● Selected text:
The inexorable spread of urban communities is transforming the present and the future right around the world. So what will our increasingly connected cities of the future look like? Overview of the challenges posed by the smart city through the eyes of two accredited specialists on the issues involved.
Antoine Picon

is Research Director at the École Nationale des Ponts et Chaussées science, engineering and technology graduate school, and Professor at Harvard Graduate School of Design. He is particularly interested in digital-driven changes in architecture and urban environments. He is also the author of Smart Cities: A Spatialised Intelligence (Wiley, 2015).

Carlo Ratti

is an architect and engineer. He is professor at MIT (Massachussets Institute of Technology), where he directs the Senseable City Lab. He is founding partner of design and innovation practice CRA, and co-author with Matthew Claudel of The City of Tomorrow (Yale University Press, 2016).

How do you define the smart city?

 

Carlo Ratti: Let me begin by saying that I’m not a great fan of the term “smart cities”! I prefer the expression « senseable city”, which can be interpreted both as a city ‘capable of perception’ and ‘capable of being perceived’. I see the term ‘senseable’ as emphasising the human side of things rather than the technological one. That said, the concept of the smart or senseable city is nothing other than the manifestation of a large-scale technological trend: by permeating the spaces we live in, the Internet is mutating into the Internet of Things. This is an ongoing process with many applications, from energy to waste management, mobility to water supply, and urban development to citizen engagement.

“ The development of collaborative working programmes requires us to think about other deliberative processes. A smart city cannot govern itself in the same way as a traditional city.”

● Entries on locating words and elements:
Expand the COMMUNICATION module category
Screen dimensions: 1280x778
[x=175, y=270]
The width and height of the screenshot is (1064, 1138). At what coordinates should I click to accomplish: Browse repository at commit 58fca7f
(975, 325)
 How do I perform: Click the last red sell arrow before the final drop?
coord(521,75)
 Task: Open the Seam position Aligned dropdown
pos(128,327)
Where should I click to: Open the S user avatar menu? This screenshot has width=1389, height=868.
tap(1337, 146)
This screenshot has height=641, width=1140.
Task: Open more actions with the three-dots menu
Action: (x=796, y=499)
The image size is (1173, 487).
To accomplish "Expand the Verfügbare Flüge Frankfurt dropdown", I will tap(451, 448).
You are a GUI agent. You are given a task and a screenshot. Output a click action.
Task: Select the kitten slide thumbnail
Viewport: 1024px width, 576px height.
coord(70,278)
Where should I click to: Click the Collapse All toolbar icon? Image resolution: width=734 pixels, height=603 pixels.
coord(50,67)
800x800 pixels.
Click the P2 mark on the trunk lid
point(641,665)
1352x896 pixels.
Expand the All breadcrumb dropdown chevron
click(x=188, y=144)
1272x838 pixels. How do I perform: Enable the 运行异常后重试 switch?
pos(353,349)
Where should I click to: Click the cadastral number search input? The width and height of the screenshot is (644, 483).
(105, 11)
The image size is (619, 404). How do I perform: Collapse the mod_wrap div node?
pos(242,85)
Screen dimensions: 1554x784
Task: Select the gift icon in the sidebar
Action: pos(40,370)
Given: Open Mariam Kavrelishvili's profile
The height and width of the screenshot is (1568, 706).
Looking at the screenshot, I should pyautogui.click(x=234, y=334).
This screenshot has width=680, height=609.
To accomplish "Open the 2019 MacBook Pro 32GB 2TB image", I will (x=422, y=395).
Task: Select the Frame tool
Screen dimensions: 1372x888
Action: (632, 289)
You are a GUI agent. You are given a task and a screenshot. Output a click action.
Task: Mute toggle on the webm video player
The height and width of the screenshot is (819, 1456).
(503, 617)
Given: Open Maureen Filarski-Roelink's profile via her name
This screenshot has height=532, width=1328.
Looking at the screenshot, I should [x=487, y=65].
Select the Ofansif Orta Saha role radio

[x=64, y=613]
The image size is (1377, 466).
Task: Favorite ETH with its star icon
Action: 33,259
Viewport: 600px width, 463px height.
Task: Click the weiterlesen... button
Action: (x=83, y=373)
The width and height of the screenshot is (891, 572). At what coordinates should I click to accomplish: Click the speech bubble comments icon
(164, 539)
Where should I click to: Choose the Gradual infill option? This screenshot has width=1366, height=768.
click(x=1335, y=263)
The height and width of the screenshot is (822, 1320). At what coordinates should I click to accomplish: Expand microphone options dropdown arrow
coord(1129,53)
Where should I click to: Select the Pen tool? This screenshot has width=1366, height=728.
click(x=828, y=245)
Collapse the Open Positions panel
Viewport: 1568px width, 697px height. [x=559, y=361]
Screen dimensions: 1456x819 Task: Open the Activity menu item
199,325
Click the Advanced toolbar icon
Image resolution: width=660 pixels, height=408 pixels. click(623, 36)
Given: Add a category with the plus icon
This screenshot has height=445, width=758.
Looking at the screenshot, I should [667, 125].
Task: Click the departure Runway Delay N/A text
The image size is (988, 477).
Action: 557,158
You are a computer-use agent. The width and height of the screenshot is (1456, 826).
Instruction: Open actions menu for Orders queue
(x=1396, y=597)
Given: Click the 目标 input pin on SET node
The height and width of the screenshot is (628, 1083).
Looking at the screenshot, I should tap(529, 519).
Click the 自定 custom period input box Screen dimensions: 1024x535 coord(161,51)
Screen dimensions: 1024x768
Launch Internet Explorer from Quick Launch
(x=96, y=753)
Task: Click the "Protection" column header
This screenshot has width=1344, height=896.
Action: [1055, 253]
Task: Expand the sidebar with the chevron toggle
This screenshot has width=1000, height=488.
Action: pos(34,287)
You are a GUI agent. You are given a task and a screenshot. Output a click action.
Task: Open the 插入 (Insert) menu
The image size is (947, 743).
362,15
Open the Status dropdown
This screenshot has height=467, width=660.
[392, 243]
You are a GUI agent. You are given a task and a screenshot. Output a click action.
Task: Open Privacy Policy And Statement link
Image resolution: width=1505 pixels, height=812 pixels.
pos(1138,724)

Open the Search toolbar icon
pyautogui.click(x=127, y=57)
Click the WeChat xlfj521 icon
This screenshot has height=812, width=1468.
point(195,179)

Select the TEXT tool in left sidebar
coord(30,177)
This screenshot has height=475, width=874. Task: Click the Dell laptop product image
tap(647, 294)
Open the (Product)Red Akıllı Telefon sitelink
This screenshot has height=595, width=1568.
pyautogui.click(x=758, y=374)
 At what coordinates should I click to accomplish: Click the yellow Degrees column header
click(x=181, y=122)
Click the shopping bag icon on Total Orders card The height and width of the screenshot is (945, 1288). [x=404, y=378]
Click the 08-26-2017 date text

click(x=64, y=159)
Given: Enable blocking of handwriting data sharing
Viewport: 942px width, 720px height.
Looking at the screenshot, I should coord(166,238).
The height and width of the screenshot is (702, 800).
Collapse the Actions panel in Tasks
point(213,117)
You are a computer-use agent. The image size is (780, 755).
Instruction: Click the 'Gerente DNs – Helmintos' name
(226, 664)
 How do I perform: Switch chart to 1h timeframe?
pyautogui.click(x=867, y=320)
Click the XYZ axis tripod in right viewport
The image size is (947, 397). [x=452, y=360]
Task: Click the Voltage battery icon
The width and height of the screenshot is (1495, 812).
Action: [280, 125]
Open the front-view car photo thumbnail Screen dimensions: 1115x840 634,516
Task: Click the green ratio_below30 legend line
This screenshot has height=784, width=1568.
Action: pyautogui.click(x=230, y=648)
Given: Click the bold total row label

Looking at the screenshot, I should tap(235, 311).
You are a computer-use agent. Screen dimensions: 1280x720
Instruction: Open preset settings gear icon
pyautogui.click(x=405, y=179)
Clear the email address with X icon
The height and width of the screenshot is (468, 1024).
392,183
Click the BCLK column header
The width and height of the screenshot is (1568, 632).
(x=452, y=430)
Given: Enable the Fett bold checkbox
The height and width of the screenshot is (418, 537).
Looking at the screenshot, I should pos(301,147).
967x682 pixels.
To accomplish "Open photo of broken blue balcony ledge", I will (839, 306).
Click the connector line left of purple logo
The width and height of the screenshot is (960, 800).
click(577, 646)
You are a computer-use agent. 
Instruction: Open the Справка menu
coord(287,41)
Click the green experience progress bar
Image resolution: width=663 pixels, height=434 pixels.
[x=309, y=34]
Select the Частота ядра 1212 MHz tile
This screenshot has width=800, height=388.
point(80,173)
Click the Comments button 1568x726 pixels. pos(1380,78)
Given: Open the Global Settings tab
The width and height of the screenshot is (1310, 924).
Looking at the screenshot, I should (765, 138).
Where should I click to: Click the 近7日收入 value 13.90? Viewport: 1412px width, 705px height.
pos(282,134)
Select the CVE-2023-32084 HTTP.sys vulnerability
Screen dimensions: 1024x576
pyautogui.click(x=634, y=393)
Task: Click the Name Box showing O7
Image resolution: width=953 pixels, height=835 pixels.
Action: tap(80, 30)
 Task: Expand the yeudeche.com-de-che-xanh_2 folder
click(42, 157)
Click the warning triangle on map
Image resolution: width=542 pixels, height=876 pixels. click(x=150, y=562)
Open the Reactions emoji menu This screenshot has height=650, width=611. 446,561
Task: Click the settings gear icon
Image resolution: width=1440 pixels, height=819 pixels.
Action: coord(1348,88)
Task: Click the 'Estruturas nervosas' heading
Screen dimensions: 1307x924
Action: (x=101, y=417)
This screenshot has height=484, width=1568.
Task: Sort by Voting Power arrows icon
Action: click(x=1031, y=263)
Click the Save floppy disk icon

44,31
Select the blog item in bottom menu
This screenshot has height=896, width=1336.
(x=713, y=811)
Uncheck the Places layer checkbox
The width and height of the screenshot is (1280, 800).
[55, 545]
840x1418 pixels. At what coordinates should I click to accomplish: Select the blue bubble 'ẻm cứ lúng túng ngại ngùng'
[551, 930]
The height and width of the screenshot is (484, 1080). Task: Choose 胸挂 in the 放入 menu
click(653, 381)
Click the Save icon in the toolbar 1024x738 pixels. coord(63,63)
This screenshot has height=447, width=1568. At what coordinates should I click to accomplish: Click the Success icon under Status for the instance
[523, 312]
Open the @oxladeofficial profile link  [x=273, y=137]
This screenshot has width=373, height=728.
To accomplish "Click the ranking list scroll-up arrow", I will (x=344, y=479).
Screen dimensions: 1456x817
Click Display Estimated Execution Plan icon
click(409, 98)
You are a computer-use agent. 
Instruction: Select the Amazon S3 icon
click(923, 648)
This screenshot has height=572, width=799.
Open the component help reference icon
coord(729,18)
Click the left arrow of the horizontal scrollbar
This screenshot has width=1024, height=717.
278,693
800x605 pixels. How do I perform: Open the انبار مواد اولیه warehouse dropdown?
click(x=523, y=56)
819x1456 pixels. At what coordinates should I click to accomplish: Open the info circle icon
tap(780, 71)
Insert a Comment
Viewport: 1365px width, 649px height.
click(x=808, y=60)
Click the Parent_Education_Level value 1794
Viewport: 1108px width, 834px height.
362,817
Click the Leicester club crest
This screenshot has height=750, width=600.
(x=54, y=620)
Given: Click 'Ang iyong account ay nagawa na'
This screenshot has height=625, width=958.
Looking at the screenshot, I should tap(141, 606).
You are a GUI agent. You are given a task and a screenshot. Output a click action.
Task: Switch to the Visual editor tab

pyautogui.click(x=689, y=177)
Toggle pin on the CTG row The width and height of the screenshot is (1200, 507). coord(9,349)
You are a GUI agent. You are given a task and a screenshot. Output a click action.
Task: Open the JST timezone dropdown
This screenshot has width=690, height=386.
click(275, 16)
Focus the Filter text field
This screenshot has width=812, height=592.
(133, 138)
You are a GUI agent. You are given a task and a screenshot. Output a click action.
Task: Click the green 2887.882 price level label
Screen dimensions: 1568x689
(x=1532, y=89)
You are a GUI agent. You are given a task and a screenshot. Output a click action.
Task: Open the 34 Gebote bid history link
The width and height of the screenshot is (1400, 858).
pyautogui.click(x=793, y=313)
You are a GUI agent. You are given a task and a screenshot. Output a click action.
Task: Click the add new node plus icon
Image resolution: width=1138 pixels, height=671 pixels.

● List of tasks:
• A. In the passage on smart cities, write out the stretch from "is Research Director" through "the smart city?".
• B. Locate each line of the entries that contains the word "Save" and copy those lines.

● Answers to the problems:
• A.
is Research Director at the École Nationale des Ponts et Chaussées science, engineering and technology graduate school, and Professor at Harvard Graduate School of Design. He is particularly interested in digital-driven changes in architecture and urban environments. He is also the author of Smart Cities: A Spatialised Intelligence (Wiley, 2015).

Carlo Ratti

is an architect and engineer. He is professor at MIT (Massachussets Institute of Technology), where he directs the Senseable City Lab. He is founding partner of design and innovation practice CRA, and co-author with Matthew Claudel of The City of Tomorrow (Yale University Press, 2016).

How do you define the smart city?

• B.
Click the Save floppy disk icon
Click the Save icon in the toolbar 1024x738 pixels. coord(63,63)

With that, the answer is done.